A telescope having a variable magnification is known from DE 704 17 03, which is incorporated herein by reference. The telescope has an optical system in the form of a zoom objective, a prism reversal system, and an ocular. The zoom objective is provided with four lens units, namely a first lens unit, a second lens unit, a third lens unit, and a fourth lens unit. In other words, the zoom objective is a four-number system. Two of the above-mentioned lens units, namely the second lens unit and the third lens unit, are situated so they are movable along the optical axis. In contrast, the first lens unit and the fourth lens unit are situated fixed on the optical axis. The fourth lens unit is used for implementing the main portion of the required refractive power of the objective. In principle, the fourth lens unit is a main objective, essentially having an afocal adapter having variable magnification connected upstream. The afocal adapter includes the fixed first lens unit, the movable second lens unit, and the movable third lens unit. However, the above-mentioned construction, including a main objective having an afocal adapter, has the disadvantage that a large overall objective length results in comparison to the maximum achievable focal length of the zoom objective. This is undesirable.
A telescope having an objective of variable focal length (zoom objective), a prism reversal system, and having an ocular having a fixed focal length is known from U.S. Pat. No. 3,069,972, which is incorporated herein by reference. The objective of the known telescope is constructed according to the principle of optical compensation. For this reason, only a movement along the optical axis is necessary, which is executed by a first lens unit and a second lens unit, between which a fixed third lens unit is situated. The known telescope, however, has the disadvantage because of the principle of optical compensation that the location of the image plane of the object to be imaged fluctuates over the magnification range of the telescope.
A zoom telescope is known from DE 10 2004 001 481 A1, which is incorporated herein by reference, which includes an optical system in the form of an objective of variable focal length, an ocular of fixed focal length, and a prism reversal system, the prism reversal system being situated between the objective and the ocular. The objective has a first lens unit, a second lens unit, and a third lens unit from an object in the direction of the ocular. The second lens unit and the third lens unit are situated so they are movable along the optical axis of the objective for zooming. The first lens unit of the objective includes a first lens group, which has a cemented element, and a second lens group, which only includes a single lens. If the location of the image plane of the object is to remain unchanged during zooming when finite object distances are set, focusing must be performed by moving lens units along the optical axis of the objective, these movable lens units being in front of the movable second lens unit and the movable third lens unit, which are used for changing the focal length. It is known from DE 10 2004 001 481 A1 that the setting to finite object distance is performed by displacing the entire first lens unit along the optical axis of the objective or, alternatively thereto, only by a movement of the second lens group of the first lens unit, the second lens group including a single lens. A constant field of vision is achieved by using a zoom objective and by situating a field aperture in the intermediate image after the zoom objective and/or the prism reversal system. An intermediate image having equal diameter results for all zoom settings of the zoom objective in this way.

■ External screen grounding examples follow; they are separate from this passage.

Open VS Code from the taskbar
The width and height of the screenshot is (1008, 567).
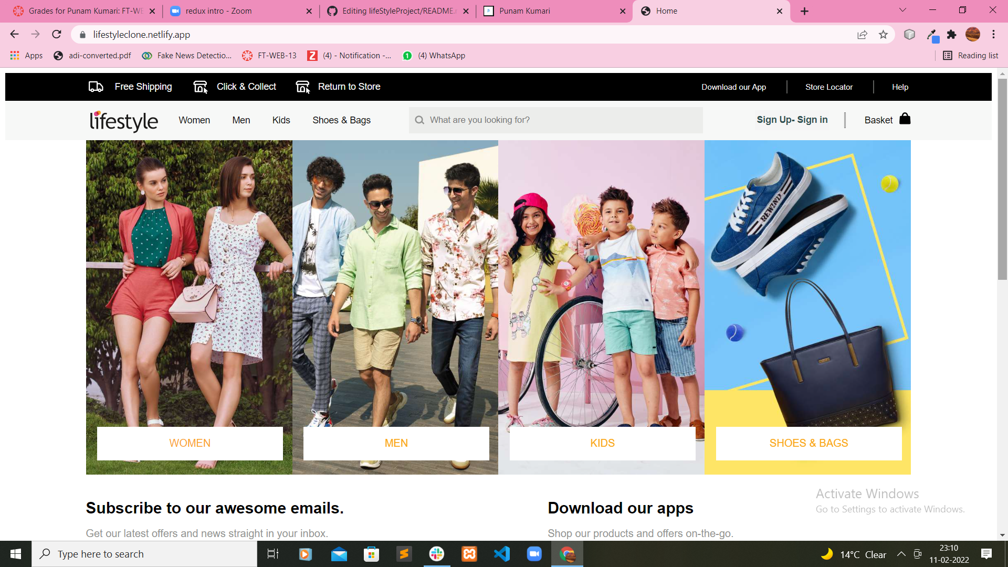(x=502, y=554)
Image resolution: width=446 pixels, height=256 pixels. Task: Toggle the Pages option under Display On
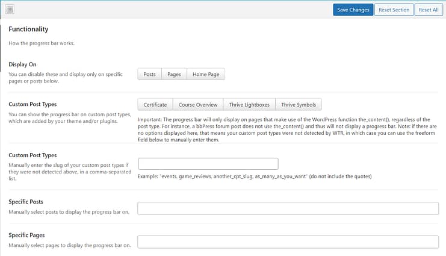tap(174, 74)
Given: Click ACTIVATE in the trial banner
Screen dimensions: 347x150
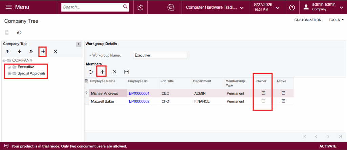Looking at the screenshot, I should pyautogui.click(x=328, y=146).
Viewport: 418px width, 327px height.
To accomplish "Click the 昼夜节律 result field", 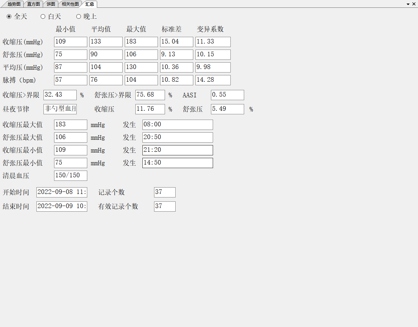I will tap(60, 109).
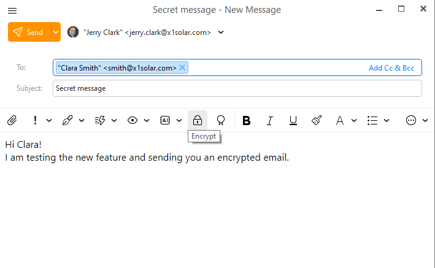The image size is (435, 268).
Task: Toggle underline formatting
Action: (293, 121)
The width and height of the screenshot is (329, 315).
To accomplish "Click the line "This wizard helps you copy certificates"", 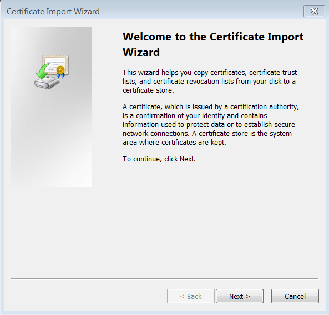I will (210, 73).

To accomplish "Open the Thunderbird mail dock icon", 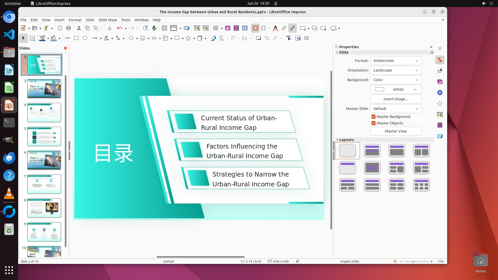I will point(9,158).
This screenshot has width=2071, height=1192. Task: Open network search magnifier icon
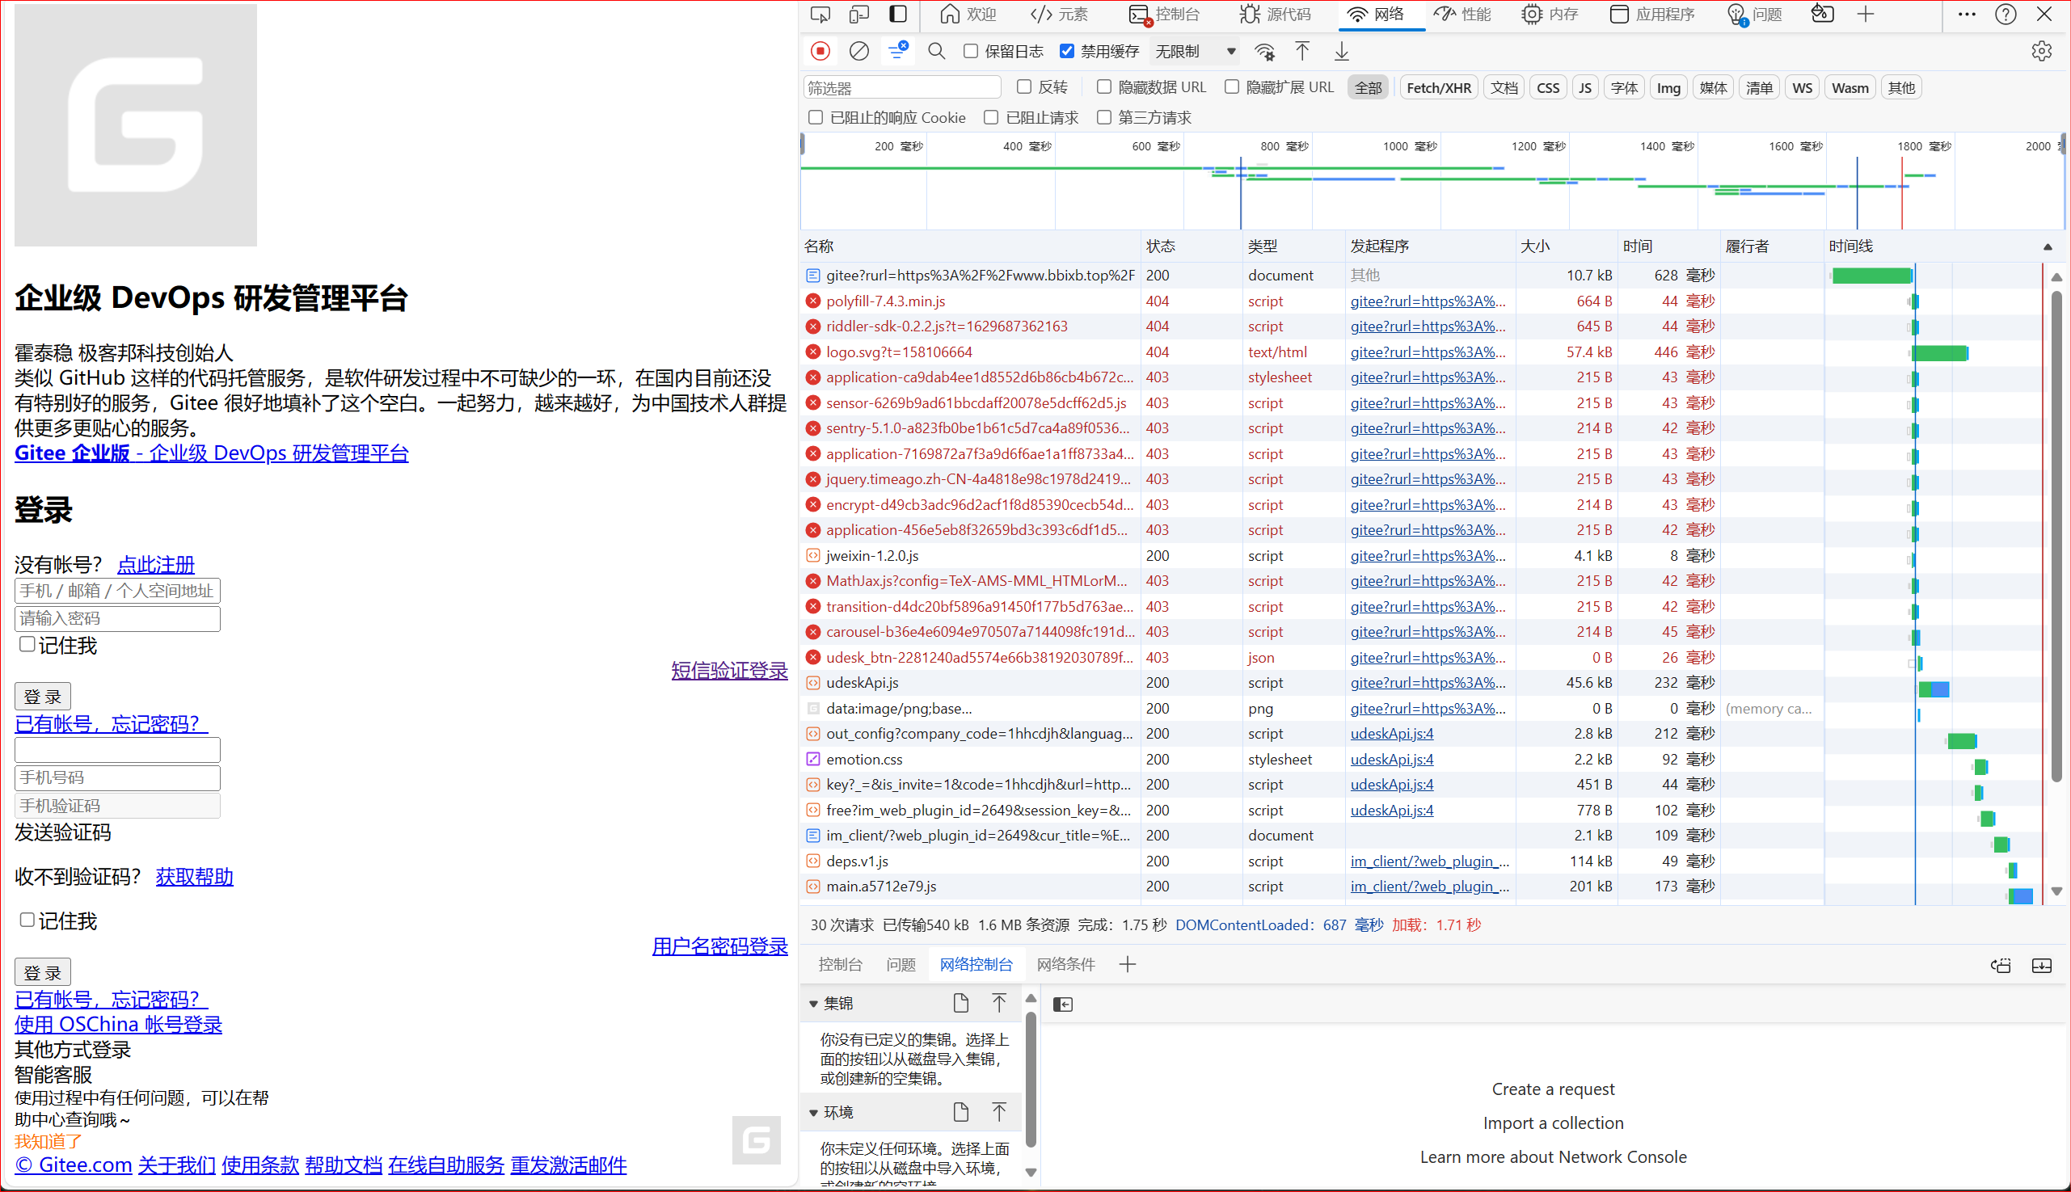[936, 51]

A constant subjective field of vision results after the ocular, independently of the zoom setting. However, the known telescope has the disadvantage that a displacement of the entire first lens unit to set finite object distances requires an overall length change of the objective (and thus also of the entire telescope). This can be avoided using internal focusing by sole movement of the second lens group of the first lens unit. However, because only a single lens is displaced for setting to finite object distance, the spherical aberration and the chromatic errors of the objective change very strongly. This is disadvantageous in particular for objectives having a large maximum focal length (for example, 500 mm).
An objective of an above-mentioned telescope from the prior art is typically achromatically corrected. The vertex image distances for red and blue light are thus equally long, but the vertex image distances for green light deviate. This deviation is typically referred to as a longitudinal chromatic aberration or also as a secondary spectrum. The secondary spectrum of the objective of a telescope of this type often results in color fringes at light-dark transitions. These are often very annoying to an observer who observes an object using the telescope. This interference is all the more obvious the greater the focal length of the objective and thus a magnification of the object is selected on the telescope.
An achromatic lens system is known from U.S. Pat. No. 6,226,132 B1, which is incorporated herein by reference, in which the secondary spectrum may be decreased by selecting a suitable deviating relative partial dispersion. However, the relative aperture of this known lens system is 1:10. Such a relative aperture is inadequate for use in objectives having variable focal lengths for telescopes.
Accordingly, it would be desirable to provide an optical system in which both the spherical aberration and also the Gaussian error are corrected sufficiently and in which the overall length does not change.